Local fishing industry leaders have reacted positively to the limited agreement on quotas for next year agreed at the Fisheries Council, in particular an increase in the amount of high value megrim that can be caught.
But with the EU-Norway talks that presage the annual gathering in Brussels having broken up last week without agreement, they were at pains to point out that the key decisions that will affect isles fishermen have yet to be taken. The talks are due to resume next month.
At the council, which came to an end on Tuesday evening, quotas for North Sea prawn and monkfish were rolled over, while the megrim quota was increased by 10 per cent. Interim quotas of 65 per cent of this year’s quotas were set for haddock, mackerel and cod until resolution is reached between the EU and Norway.
The “catch less, land more” trials pioneered by Scotland also got support from the council as an innovative way of rewarding fishermen for their conservation efforts. In return for catching and discarding less, fishermen will be allowed to land and earn more.
Chief executive of the Shetland Fishermen’s Association Hansen Black said that although many of the decisions that will have a direct impact on Shetland’s fishermen remain undecided, the council had moved things “in the right direction”.
Mr Black said: “We’re pleased that the megrim quota has been increased, megrim is one of the main stocks and a very valuable and important stock. There is some disappointment that the increase is not more than 10 per cent but we still think it’s moving in the right direction.
“A lot of the main quotas, for North Sea haddock, cod, mackerel, saithe and herring won’t be agreed until the EU-Norway talks are concluded … in the last week in January. At this moment in time as far as having a right grip on where we’re at … there’s still an awful lot to be decided.”
Speaking in Brussels, Scottish fisheries secretary Richard Lochhead said: “Given the challenging backdrop, these were always going to be tough talks. We have fought hard for our fishermen and the outcome will offer some degree of comfort to parts of our industry.
“After long negotiations, working with the UK, we have achieved gains for some of our most valuable stocks and secured interim arrangements to ensure stocks shared with Norway can still be fished. We have also secured support for ‘catch less, land more’ trials – another example of Scotland showing international leadership on conservation.
“We do not pretend that life will be any less tough for some vessels, particularly in the whitefish sector. Further cuts in days at sea, agreed before this council, will be challenging but as we did last year we will work with our fishermen to enable them to buy back days in return for signing up to conservation measures.
“Quota cuts, on top of draconian technical measures re-imposed in November, will make life difficult on the west coast but we have successfully negotiated action to ease the pain, including days at sea exemptions, quota flexibility and a re-examination of the emergency measures.
“We will continue to stand shoulder to shoulder with the industry to support them through these difficult times. In the new year we will begin working with them on the detail of a longer-term recovery plan and we will increase our efforts to return more decision-making powers to Scotland.
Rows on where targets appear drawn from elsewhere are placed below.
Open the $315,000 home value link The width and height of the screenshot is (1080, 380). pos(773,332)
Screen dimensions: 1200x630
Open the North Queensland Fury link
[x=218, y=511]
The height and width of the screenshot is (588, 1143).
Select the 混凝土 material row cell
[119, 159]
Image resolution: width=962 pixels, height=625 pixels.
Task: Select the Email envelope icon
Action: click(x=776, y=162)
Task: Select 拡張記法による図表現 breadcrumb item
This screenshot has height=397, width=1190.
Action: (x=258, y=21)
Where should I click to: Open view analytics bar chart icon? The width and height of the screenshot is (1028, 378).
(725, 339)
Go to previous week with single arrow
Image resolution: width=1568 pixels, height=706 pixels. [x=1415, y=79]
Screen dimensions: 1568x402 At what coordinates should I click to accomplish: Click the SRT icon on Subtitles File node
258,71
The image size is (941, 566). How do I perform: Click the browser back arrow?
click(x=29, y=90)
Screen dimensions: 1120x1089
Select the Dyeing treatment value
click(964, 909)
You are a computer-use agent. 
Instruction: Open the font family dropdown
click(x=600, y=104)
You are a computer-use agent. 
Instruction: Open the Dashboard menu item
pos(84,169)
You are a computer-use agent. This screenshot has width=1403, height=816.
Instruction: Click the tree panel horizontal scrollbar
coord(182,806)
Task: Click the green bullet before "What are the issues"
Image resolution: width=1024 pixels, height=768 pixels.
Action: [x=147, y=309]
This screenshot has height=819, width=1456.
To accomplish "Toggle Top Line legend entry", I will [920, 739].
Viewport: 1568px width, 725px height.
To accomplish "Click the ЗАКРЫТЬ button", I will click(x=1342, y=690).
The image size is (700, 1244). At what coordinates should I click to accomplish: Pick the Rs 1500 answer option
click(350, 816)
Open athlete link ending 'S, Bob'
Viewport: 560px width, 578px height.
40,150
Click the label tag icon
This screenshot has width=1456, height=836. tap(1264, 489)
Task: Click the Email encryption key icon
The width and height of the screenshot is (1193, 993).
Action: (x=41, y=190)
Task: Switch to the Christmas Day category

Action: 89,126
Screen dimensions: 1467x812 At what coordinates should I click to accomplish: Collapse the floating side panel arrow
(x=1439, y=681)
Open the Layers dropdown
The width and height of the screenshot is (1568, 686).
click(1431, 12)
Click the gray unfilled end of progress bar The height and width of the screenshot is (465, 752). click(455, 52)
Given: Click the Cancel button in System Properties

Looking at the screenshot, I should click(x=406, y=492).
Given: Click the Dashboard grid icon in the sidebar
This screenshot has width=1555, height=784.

Fishing policy made in Brussels is bad for Scotland and we will shortly be setting out our response to proposals for European fisheries policy.”
Scottish Fishermen’s Federation chief executive Bertie Armstrong warned that while the council had heeded pressure from the SFF and UK governments in lessening the severity of the cutbacks, next year will still produce challenges for fishermen.
Mr Armstrong said: “While the final situation could have been worse, given the original proposals on the table, there is no doubt that the Scottish industry will be facing another tremendously challenging year, with there being a continuing downward trend in quota for many species and further restrictions on days-at-sea.
“The west coast cut in prawns is a blow for this fleet because it is the mainstay for the majority of vessels – although the reduction is less than originally proposed.”
West coast haddock has also been cut significantly, with a 25 per cent fall in the quota for 2010, again less than the original proposal of 54 per cent but with the prospect of another reduction again 2011 depending on the stock science. West of Scotland cod had a small increase of six per cent.